こども発達支援教室アクア blog

神奈川県伊勢原市にある児童発達支援・放課後等デイサービス こども発達支援教室アクアのブログ

発達障害の分野における専門家 1

 発達障害を持った子どもや保護者と関わることが多い専門家として、保健師、保育士、臨床心理士(国家資格の公認心理士もありますが、まだ世間の認知度が低いので、この記事では臨床心理士に統一します)などがあります。他に言語聴覚士もいますが、絶対数が少ないので関ったことが無い方もいるでしょう。

 

 市町村の乳幼児検診と発達相談に始まり、就学委員会やスクールカウンセラー、教育センターでの相談、児童相談所の手帳判定や病院の検査などでもお世話になることがあるので、お子さんに発達上の心配がある場合は上記の専門家たちに馴染みがあるのではないでしょうか。児童発達支援や放課後等デイサービスの事業所でも常勤の保育士はいますし、臨床心理士を非常勤で配置するケースもあるようです。

 

 色々な場面で関わる機会の多い専門家たちですが、1人1人にスポットを当てると、その守備範囲は意外と狭いことに驚かれると思います。

 例えば、臨床心理士などは同じ資格なのかと思うくらいに守備範囲が異なります。カウンセリング技術に精通し、メンタルの問題についての経験は豊かだけれど、発達障害は教科書に書かれている範囲しか知らない臨床心理士は珍しくありません。その他に労働者のメンタルヘルスに特化している人や心理検査しかやらない人、非行少年の相談に特化している人もいます。

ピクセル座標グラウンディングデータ
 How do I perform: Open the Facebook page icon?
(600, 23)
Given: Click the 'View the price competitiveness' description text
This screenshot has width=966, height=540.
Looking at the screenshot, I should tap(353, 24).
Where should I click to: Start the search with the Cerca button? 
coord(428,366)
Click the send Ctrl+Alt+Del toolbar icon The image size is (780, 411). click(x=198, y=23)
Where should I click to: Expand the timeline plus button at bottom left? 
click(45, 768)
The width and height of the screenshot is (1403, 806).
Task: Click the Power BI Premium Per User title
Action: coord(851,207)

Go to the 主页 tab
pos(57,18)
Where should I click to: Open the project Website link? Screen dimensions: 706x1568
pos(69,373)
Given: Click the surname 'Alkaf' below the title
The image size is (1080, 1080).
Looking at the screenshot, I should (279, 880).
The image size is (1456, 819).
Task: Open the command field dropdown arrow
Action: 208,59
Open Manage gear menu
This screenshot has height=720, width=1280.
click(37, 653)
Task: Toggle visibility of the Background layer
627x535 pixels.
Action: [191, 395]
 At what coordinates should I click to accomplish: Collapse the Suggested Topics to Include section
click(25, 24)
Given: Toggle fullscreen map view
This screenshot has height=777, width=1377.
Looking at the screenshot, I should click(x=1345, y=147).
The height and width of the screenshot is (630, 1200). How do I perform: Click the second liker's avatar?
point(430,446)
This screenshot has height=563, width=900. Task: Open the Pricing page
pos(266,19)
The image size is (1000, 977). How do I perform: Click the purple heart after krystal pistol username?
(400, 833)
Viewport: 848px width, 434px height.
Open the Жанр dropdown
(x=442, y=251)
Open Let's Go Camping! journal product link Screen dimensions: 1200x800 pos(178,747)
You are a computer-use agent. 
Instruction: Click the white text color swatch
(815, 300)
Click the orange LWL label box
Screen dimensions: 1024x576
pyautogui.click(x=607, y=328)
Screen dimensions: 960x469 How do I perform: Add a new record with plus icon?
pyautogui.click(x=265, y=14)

● **作業課題 1**
発達障害の専門家に関する文章では、言語聴覚士と関わったことがない人もいる理由を何としていますか。
● **作業課題 2**
発達障害の専門家に関する文章から、「発達障害の分野における専門家 1」で始まり「ことが無い方もいるでしょう。」まで続く部分を、そのまま書き写してください。
● **作業課題 3**
発達障害の専門家に関する文章の続きを、最後の文の後から書いてください。

● **最終回答 1**
言語聴覚士の絶対数が少ないことです。

● **最終回答 2**
発達障害の分野における専門家 1

 発達障害を持った子どもや保護者と関わることが多い専門家として、保健師、保育士、臨床心理士(国家資格の公認心理士もありますが、まだ世間の認知度が低いので、この記事では臨床心理士に統一します)などがあります。他に言語聴覚士もいますが、絶対数が少ないので関ったことが無い方もいるでしょう。

● **最終回答 3**
 

 どうして守備範囲が狭くなってしまうのかといえば、今や臨床心理士の職域や技法は非常に多岐に渡っていて、1人でカバーできる範囲をとっくに超えてしまっており、仕事としての安定性を考えれば、ある特定の分野に絞って、なるべく他の領域に手を出さない方が良いからです。

 また、スクールカウンセラーなどはカウンセリング技術や経験よりもソーシャルワーカー的な(政治的ともいう)動きが出来ることの方が重要で、適正のある人は限られてしまうので、これぞという人であれば学校側がなかなか手離したがりません。

 

 これは臨床心理士に限った話ではなく、言語聴覚士でも高齢者を対象にする人と児童を対象にする人は明確に分かれますし、発達障害や福祉制度のことをよく知らない小児科医や心療内科医、精神科医もいます。発達障害に関わる、あらゆる専門分野が細分化され、自分の領域以外のことは分からなくなっているのです。

 

 それぞれの専門性が狭くなっている状況に加えて、ほとんど経験の無い、守備範囲外の分野に参入して来たばかりの自称専門家たちが、どの業界にも必ず一定数は存在しているという問題もあります。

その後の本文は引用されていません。